## Task
Convert everything from the line containing "filled [534, 972]" down to the line containing "I want to click on good, so click(744, 54).", both included, into a Markdown table with the columns No. and Line. Give each line its own row, number the rows in order, and omit any blank lines.

BEGIN Items

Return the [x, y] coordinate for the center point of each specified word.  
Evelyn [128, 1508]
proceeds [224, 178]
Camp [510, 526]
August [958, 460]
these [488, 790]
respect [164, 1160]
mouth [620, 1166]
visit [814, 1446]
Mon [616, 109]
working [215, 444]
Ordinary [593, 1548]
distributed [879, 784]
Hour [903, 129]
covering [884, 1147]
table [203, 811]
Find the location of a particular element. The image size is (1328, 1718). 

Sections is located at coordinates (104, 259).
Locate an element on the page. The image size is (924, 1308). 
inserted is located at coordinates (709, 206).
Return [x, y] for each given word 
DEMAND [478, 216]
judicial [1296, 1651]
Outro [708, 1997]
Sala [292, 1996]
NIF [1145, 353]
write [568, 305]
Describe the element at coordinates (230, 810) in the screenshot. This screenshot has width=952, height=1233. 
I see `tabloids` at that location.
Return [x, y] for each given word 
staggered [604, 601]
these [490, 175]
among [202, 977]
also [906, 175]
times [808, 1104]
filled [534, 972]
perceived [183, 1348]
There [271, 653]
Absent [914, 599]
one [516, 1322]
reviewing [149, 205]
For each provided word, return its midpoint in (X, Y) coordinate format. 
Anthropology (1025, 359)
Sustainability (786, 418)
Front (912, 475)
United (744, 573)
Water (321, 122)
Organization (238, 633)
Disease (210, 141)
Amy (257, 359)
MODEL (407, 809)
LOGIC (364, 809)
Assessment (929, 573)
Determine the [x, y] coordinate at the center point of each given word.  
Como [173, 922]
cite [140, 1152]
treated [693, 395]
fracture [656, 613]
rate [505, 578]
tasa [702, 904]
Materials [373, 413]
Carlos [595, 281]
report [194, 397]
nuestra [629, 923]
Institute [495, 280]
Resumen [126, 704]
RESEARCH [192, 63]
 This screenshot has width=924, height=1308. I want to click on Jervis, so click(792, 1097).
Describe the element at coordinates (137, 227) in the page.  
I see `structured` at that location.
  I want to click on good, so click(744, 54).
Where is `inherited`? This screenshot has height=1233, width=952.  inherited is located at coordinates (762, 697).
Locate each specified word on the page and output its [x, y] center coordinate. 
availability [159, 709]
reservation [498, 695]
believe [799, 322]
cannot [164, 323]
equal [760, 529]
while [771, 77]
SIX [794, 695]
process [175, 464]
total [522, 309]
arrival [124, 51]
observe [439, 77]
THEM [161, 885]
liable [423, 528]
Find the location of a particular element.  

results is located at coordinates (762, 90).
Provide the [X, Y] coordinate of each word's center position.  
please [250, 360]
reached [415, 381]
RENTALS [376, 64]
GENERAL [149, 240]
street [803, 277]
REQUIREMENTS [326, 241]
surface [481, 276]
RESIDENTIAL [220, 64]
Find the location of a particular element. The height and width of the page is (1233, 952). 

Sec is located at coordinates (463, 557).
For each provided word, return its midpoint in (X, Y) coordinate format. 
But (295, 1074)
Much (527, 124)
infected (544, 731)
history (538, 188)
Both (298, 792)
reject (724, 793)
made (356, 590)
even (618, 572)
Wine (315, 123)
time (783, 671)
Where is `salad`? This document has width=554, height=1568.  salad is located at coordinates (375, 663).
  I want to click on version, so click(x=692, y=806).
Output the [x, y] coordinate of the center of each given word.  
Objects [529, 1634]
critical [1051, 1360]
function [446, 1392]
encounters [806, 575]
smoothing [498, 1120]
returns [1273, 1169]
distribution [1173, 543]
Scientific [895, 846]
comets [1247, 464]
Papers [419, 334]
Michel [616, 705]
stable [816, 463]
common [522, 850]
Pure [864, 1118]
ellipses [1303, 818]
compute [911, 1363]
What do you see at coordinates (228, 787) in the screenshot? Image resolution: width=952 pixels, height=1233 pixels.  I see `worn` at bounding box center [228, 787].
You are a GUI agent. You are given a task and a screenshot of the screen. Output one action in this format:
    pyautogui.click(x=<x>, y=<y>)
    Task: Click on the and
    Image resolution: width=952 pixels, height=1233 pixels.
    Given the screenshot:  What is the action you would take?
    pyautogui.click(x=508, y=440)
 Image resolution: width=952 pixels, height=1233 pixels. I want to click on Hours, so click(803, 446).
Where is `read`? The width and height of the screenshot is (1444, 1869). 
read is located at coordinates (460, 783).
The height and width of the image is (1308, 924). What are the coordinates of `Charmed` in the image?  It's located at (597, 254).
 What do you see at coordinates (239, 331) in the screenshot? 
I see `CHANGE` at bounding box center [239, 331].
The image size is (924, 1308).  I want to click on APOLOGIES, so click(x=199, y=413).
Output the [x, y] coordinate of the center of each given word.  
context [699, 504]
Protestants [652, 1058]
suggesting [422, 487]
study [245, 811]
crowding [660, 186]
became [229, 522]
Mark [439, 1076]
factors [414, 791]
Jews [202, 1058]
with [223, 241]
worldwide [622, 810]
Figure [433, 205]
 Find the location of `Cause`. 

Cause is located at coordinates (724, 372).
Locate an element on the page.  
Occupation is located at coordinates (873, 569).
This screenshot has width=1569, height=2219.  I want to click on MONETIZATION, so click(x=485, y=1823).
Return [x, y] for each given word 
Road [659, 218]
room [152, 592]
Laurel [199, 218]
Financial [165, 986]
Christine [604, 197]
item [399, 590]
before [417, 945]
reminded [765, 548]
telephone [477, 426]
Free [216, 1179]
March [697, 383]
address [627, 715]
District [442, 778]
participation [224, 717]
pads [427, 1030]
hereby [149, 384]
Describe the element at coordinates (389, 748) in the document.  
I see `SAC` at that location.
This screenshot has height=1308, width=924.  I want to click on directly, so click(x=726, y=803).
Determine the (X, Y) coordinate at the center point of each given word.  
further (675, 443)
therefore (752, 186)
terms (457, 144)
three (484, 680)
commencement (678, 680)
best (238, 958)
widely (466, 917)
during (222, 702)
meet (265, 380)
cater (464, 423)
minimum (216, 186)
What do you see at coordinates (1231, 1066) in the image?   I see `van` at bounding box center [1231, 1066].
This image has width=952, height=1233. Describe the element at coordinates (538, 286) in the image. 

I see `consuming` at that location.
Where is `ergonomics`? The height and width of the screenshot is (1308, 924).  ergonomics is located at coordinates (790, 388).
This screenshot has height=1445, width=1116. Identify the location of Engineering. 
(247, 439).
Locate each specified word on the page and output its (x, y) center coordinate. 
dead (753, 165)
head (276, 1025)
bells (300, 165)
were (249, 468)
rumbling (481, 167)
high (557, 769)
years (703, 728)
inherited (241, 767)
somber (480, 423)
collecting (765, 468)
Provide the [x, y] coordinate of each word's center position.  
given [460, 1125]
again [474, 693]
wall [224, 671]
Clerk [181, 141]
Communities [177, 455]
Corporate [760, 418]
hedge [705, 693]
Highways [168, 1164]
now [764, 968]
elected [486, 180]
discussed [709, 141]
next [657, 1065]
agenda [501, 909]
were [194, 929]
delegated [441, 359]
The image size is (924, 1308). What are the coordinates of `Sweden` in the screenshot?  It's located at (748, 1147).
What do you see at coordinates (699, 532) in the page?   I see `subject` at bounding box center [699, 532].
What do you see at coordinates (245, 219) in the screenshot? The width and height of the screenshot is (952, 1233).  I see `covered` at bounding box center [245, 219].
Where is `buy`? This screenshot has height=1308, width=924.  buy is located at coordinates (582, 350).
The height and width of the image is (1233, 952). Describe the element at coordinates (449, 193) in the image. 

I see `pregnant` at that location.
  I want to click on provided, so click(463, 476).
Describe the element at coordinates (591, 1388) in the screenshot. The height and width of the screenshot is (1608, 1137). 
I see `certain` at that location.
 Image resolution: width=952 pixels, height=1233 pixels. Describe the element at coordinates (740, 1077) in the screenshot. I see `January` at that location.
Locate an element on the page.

END Items

## Problem solution
| No. | Line |
|---|---|
| 1 | filled [534, 972] |
| 2 | perceived [183, 1348] |
| 3 | There [271, 653] |
| 4 | Absent [914, 599] |
| 5 | one [516, 1322] |
| 6 | reviewing [149, 205] |
| 7 | For each provided word, return its midpoint in (X, Y) coordinate format.  |
| 8 | Anthropology (1025, 359) |
| 9 | Sustainability (786, 418) |
| 10 | Front (912, 475) |
| 11 | United (744, 573) |
| 12 | Water (321, 122) |
| 13 | Organization (238, 633) |
| 14 | Disease (210, 141) |
| 15 | Amy (257, 359) |
| 16 | MODEL (407, 809) |
| 17 | LOGIC (364, 809) |
| 18 | Assessment (929, 573) |
| 19 | Determine the [x, y] coordinate at the center point of each given word.   |
| 20 | Como [173, 922] |
| 21 | cite [140, 1152] |
| 22 | treated [693, 395] |
| 23 | fracture [656, 613] |
| 24 | rate [505, 578] |
| 25 | tasa [702, 904] |
| 26 | Materials [373, 413] |
| 27 | Carlos [595, 281] |
| 28 | report [194, 397] |
| 29 | nuestra [629, 923] |
| 30 | Institute [495, 280] |
| 31 | Resumen [126, 704] |
| 32 | RESEARCH [192, 63] |
| 33 |  This screenshot has width=924, height=1308. I want to click on Jervis, so click(792, 1097). |
| 34 | Describe the element at coordinates (137, 227) in the page.   |
| 35 | I see `structured` at that location. |
| 36 |   I want to click on good, so click(744, 54). |